Passage to read -
------------------------------------------------

How to compute rolling dot product/cosine similarity on pandas dataframe with a number of columns?

Question

My main objective of this question is to calculate the rolling dot_product or cosine_similarity over a pandas dataframe. Going through the documentation, I found that, technically we can compute the rolling correlation function using the following syntax:

df.rolling(window_size).corr().

However, I am wondering how to compute the rolling cosine_similarity. For instance, I would like to have something like:

 from sklearn.metrics.pairwise import cosine_similarity
 df.rolling(window=3, method="table").apply(lambda table: cosine_similarity(table.T))

However, this is throwing an error.

---

Kindly note below the entire code to regenerate the same problem.

import pandas as pd
import numpy as np
from sklearn.metrics.pairwise import cosine_similarity
import matplotlib.pyplot as plt
import seaborn as sns
from IPython.display import display
pd.__version__   # 1.4.3

def generate_random_walk(_len):
    lst = [np.random.randn()]
    for i in range(_len): 
        lst.append(lst[i] + np.random.randn())
    return lst

_len = 100
_num_arrays = 5

array_2D = np.array([generate_random_walk(_len) for _ in range(_num_arrays)]).T
df = pd.DataFrame(array_2D)

------------------------------------------------

The records -

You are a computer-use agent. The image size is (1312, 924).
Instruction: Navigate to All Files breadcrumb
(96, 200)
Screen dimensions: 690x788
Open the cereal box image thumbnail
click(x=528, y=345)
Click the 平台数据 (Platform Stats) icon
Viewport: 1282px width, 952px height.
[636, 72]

------------------------------------------------

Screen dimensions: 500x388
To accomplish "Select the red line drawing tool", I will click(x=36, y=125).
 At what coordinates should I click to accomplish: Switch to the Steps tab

------------------------------------------------

Complete the following -
[1] In the question about rolling cosine similarity, which pandas version does the code comment report?
[2] Reproduce the records starting with the line that contains "You are a computer-use" and going on through the line that contains "click(x=528, y=345)", changing "Navigate" to "Go" and keeping everything else the same.

Worked answers -
[1] 1.4.3

[2]
You are a computer-use agent. The image size is (1312, 924).
Instruction: Go to All Files breadcrumb
(96, 200)
Screen dimensions: 690x788
Open the cereal box image thumbnail
click(x=528, y=345)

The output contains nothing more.